--- Data excerpts Enclosed Below ---

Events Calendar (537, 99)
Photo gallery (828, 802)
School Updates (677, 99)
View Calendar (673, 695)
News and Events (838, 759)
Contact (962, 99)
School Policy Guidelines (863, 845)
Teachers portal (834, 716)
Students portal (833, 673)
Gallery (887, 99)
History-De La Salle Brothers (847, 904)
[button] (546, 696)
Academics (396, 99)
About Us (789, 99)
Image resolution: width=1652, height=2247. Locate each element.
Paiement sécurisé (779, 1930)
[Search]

--- End of Enclosed Data excerpts ---

What you have to do: A faithful retyping of every entry above is the task.

Final answer:
Events Calendar (537, 99)
Photo gallery (828, 802)
School Updates (677, 99)
View Calendar (673, 695)
News and Events (838, 759)
Contact (962, 99)
School Policy Guidelines (863, 845)
Teachers portal (834, 716)
Students portal (833, 673)
Gallery (887, 99)
History-De La Salle Brothers (847, 904)
[button] (546, 696)
Academics (396, 99)
About Us (789, 99)
Image resolution: width=1652, height=2247. Locate each element.
Paiement sécurisé (779, 1930)
[Search]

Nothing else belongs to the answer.